Raw data —
++++++++++++++++++++

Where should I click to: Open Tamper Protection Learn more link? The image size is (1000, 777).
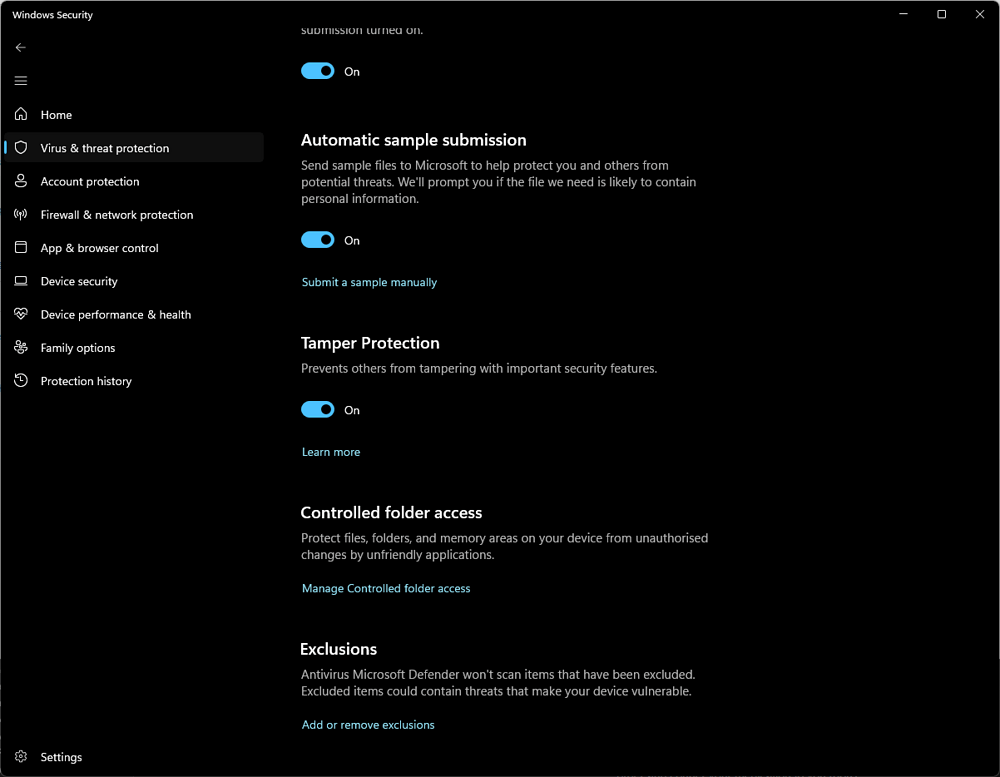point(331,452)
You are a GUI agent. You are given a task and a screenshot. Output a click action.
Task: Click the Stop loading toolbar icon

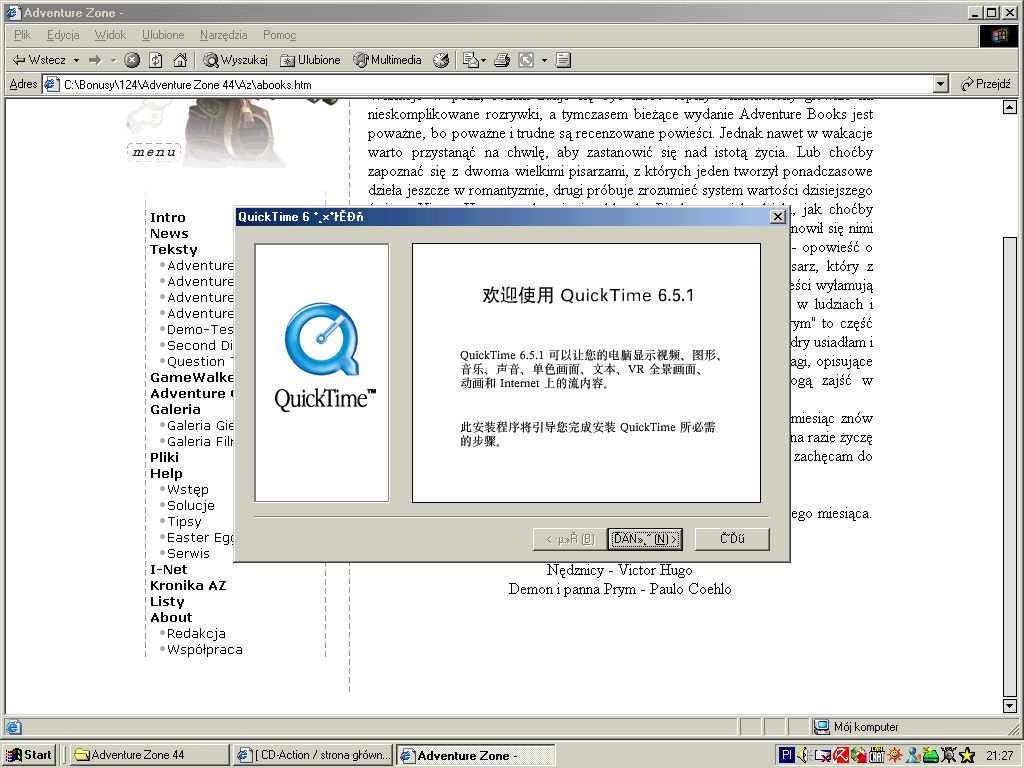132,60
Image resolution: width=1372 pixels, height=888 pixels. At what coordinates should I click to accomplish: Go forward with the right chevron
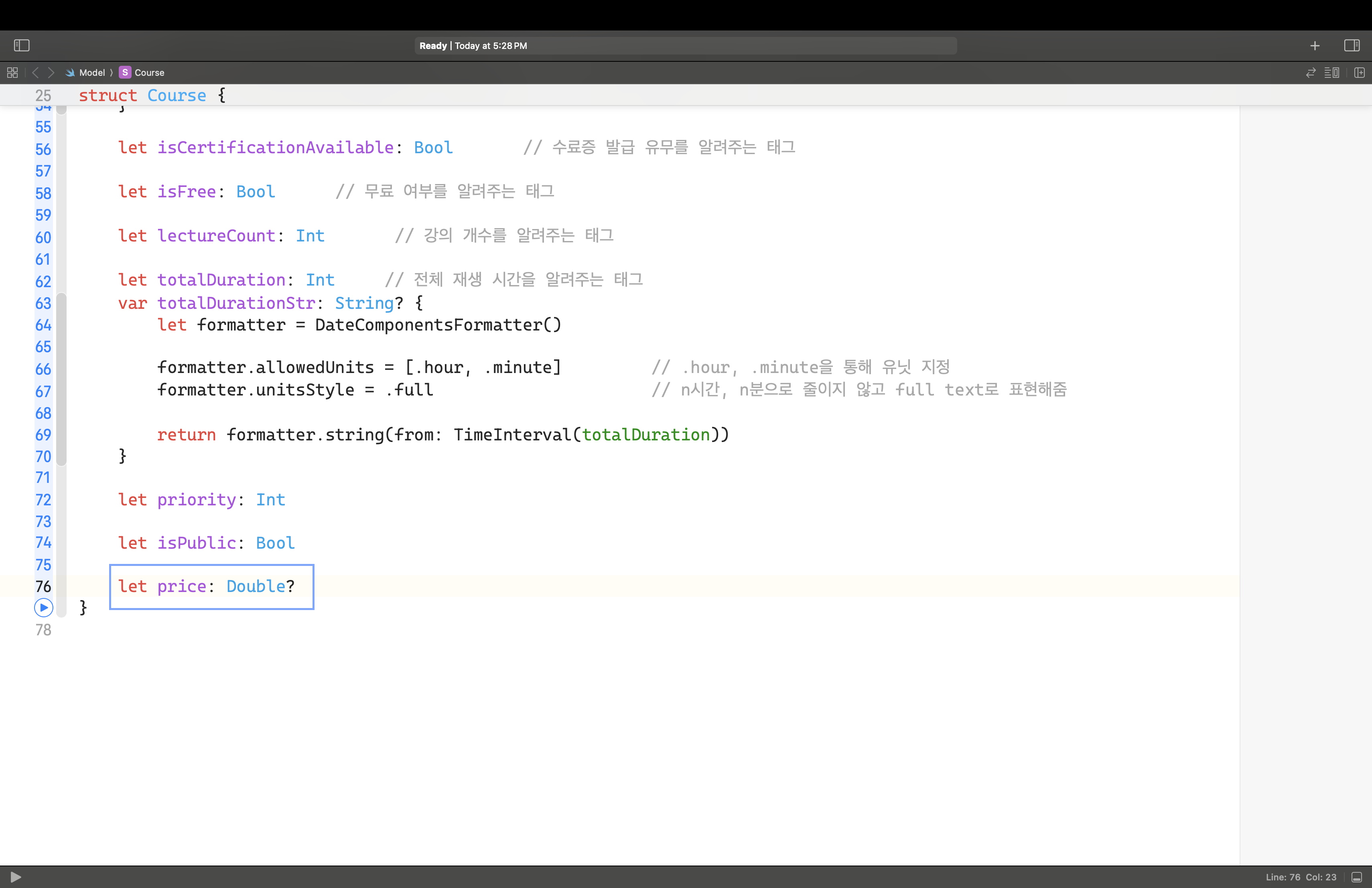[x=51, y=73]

++++++++++++++++++++

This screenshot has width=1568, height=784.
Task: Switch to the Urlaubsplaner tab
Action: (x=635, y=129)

++++++++++++++++++++

What you have to do —
Return every line of the entries above that contains the string "height". Case counts, so skip lines where it appears with different capitalization.

Response below —
Image resolution: width=1372 pixels, height=888 pixels. At what coordinates should I click to accomplish: Go forward with the right chevron
This screenshot has width=1568, height=784.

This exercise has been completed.